Rho Fiera Milano si prepara ad ospitare Tuttofood 2026, la fiera biennale b2b per l’ecosistema agroalimentare, in programma dall’11 al 14 maggio. La kermesse prevede circa 200 eventi distribuiti in quattro giorni e dieci padiglioni, la presenza di cinquemila espositori, quattromila top buyer e circa 100mila visitatori da Italia ed estero.
Tra i diversi convegni emerge il ‘Forum Internazionale della Cucina Italiana’, in programma nel pomeriggio della prima giornata di manifestazione, ideato da Silvia Sassone, con il contributo di Maddalena Fossati e il sostegno del Masaf – Ministero dell’Agricoltura, della Sovranità Alimentare e delle Foreste. Si contano anche le conferenze ‘The Sourcing Challenge – Global Milk Base Outlook’ che si focalizza su un corretto food sourcing come chiave strategica del settore dairy e l’evento ‘Europe’s Brand Future: Innovation, Trust, and Prosperity’, convegno di Centromarca e Aim (Associazione Europea Industrie di Marca).
In occasione del Forum, Antonio Cellie, l’AD di Fiere di Parma, presenterà ufficialmente a espositori e visitatori il ‘Food Manifesto’, “carta dei valori del futuro del cibo che si ispira proprio al complesso di valori che permeano il nostro Made in Italy Agroalimentare e che si traducono nella nostra cucina, oggi celebrata a livello universale”, si legge in una nota.
Per la prima volta in Italia anche il riconoscimento internazionale dedicato ai prodotti di eccellenza ‘Great Taste in Italy’, il cui stand sarà un punto di riferimento per networking, incontri e degustazioni.

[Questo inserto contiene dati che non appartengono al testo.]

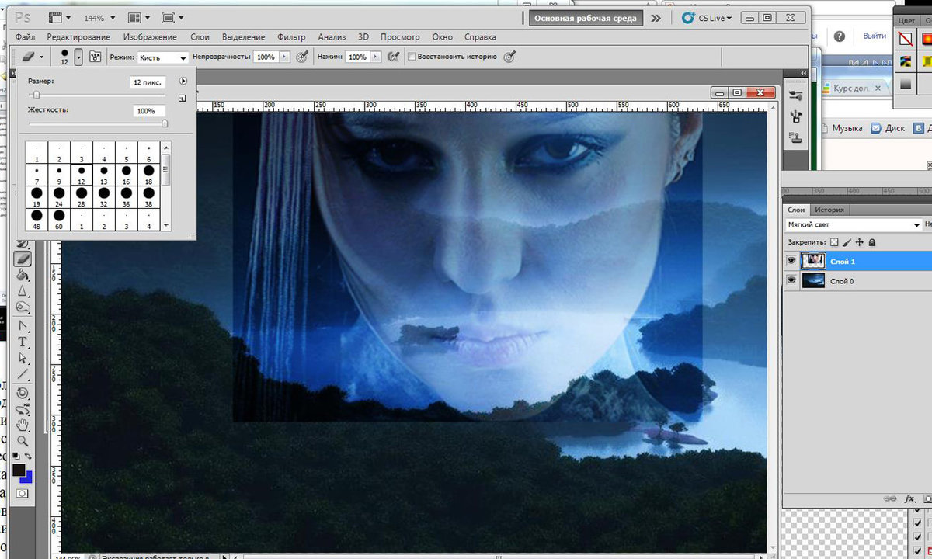Select the Hand tool
This screenshot has height=559, width=932.
tap(23, 425)
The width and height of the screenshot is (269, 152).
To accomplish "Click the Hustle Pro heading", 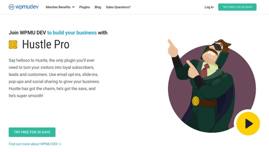I will pyautogui.click(x=46, y=44).
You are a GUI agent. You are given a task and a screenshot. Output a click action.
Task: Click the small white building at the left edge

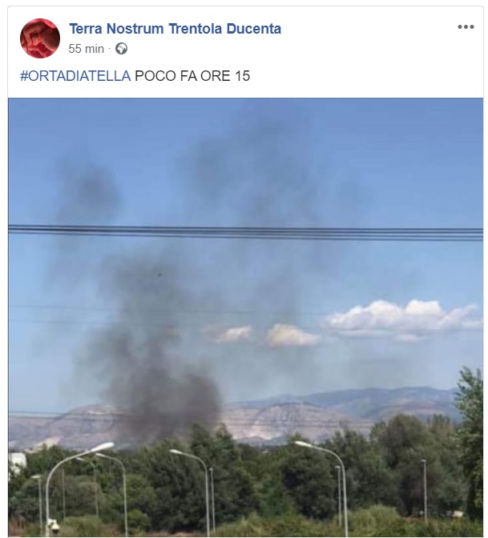[x=17, y=461]
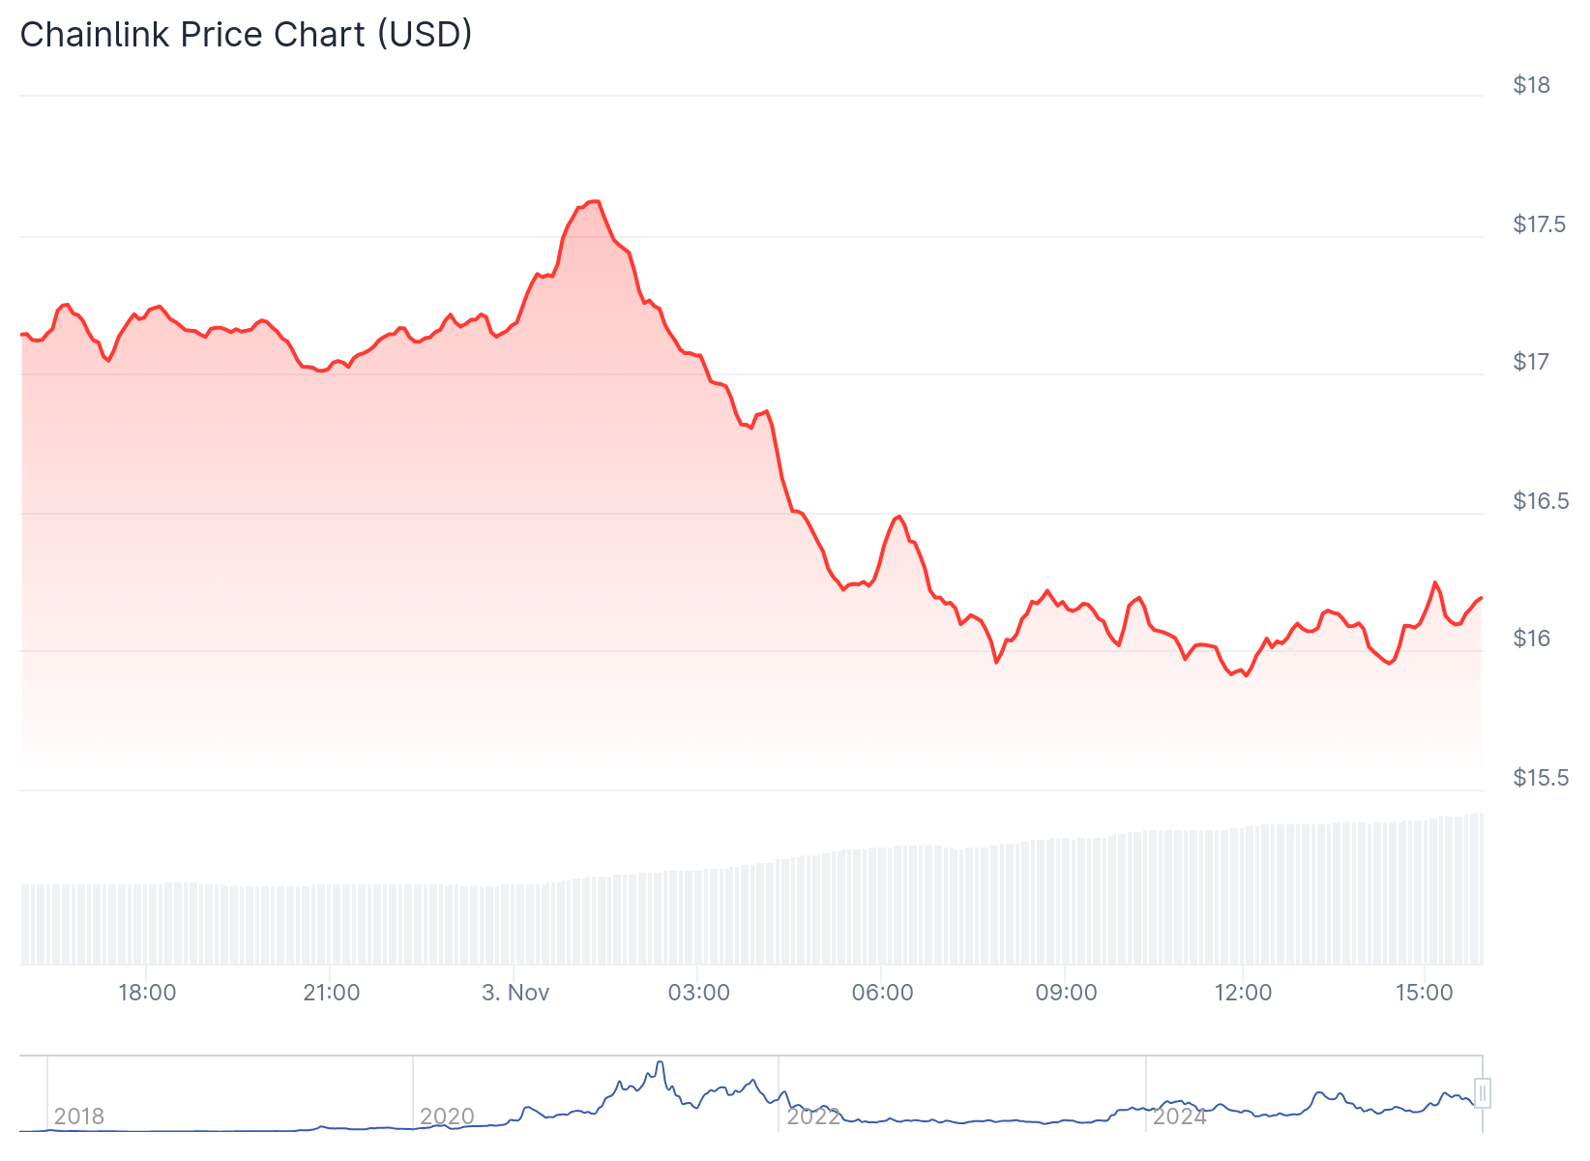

Lato Horeca, spazio all’International Pizza Doc Forum, un format in stile ‘Ted Talk’ che porta in fiera e premia le esperienze dei pizzaioli italiani e stranieri capaci di elevare la pizza a business globale.
Tuttofood si pone così l’obiettivo strategico “di affermarsi come il primo hub fieristico per il sistema agroalimentare globale grazie alla sua capacità di attrarre e connettere le filiere dell’agribusiness italiane ed estere”, aggiunge Franco Mosconi, presidente Fiere di Parma. In due edizioni, “la fiera ha raddoppiato le sue dimensioni triplicando il numero espositori esteri. Nel 2026 proseguiamo in questa direzione collaborando con tutte le istituzioni”.